The filmmakers and academicians have drafted a set of suggestions in response to the Centre, which had sought public feedback on the Cinematograph (Amendment) Bill 2021. These suggestions were shared with Scroll.in on Monday.
The signatories urged the government to drop the amendments that empower it to revoke a film’s certificate. They also recommended that the amendments to the Cinematograph Act clearly define “public exhibition” and bring under their scope “only commercial films with substantive capital investment and revenue models tied to theatrical exhibitions”.
They added that just introducing a penal provision for piracy in the amendments was not enough. “If introduced, sufficient exceptions on fair use, de minimis [minimal or trivial] use and derivative work specific to films must be created,” they said. “Systemic solutions to genuinely counter piracy must be introduced.”
The signatories also recommended that the government restore the Film Certification Appellate Tribunal. The statutory body, constituted to hear appeals of filmmakers who were not satisfied with the cuts suggested by the Central Board of Film Certification, was dissolved in April.
The group urged the public to support their suggestions and also send their own recommendations to the Centre. “We believe that public consultations, such as this, are important in ensuring that all stakeholders are engaged and involved in the process of law making,” they said.
On June 18, the Ministry of Information and Broadcasting had asked the public to submit comments on the draft Cinematograph (Amendment) Bill, 2021, by July 2.
The government said the amendments sought to grant it “revisionary powers” on account of violation of Section 5B (1) (principles for guidance in certifying films) of the Cinematograph Act, 1952.
Section 5B(1) of the Act states: “A film shall not be certified for public exhibition if, in the opinion of the authority competent to grant the certificate, the film or any part of it is against the interests of 3 [the sovereignty and integrity of India] the security of the state, friendly relations with foreign states, public order, decency or morality, or involves defamation or contempt of court or is likely to incite the commission of any offence.”

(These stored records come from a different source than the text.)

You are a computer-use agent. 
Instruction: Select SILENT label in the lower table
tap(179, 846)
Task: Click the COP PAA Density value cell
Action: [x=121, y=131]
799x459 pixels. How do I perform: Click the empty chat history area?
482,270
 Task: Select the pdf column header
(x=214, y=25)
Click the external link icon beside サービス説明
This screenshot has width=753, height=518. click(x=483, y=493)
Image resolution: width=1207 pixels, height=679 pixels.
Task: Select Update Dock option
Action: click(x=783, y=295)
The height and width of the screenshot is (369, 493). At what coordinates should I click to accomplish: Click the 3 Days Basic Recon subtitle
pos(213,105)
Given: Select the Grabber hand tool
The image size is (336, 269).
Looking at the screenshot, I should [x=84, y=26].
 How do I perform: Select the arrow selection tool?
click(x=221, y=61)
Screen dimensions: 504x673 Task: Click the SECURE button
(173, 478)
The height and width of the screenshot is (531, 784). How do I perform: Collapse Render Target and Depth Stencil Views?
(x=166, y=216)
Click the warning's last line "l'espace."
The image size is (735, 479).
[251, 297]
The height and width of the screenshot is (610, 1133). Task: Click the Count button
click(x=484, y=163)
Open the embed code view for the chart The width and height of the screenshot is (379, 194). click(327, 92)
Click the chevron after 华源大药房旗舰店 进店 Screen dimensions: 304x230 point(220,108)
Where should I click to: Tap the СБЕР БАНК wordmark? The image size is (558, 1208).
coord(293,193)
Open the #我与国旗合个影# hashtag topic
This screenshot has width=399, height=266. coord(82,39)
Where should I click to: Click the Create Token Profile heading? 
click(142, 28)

The Centre is also tightening rules to control digital platforms and media. It introduced new digital media rules in February to bring these platforms under its supervision for the first time.
Among other things, the “Information Technology (Guidelines for Intermediaries and Digital Media Ethics Code) Rules, 2021” regulations require these platforms to appoint chief compliance officers, in order to make sure the rules are followed, nodal officers, to coordinate with law enforcement agencies, and grievance officers. All of them should be based in India. It also requires social media platforms with over 50 lakh users to help in identifying the “originator” of messages upon the government’s request.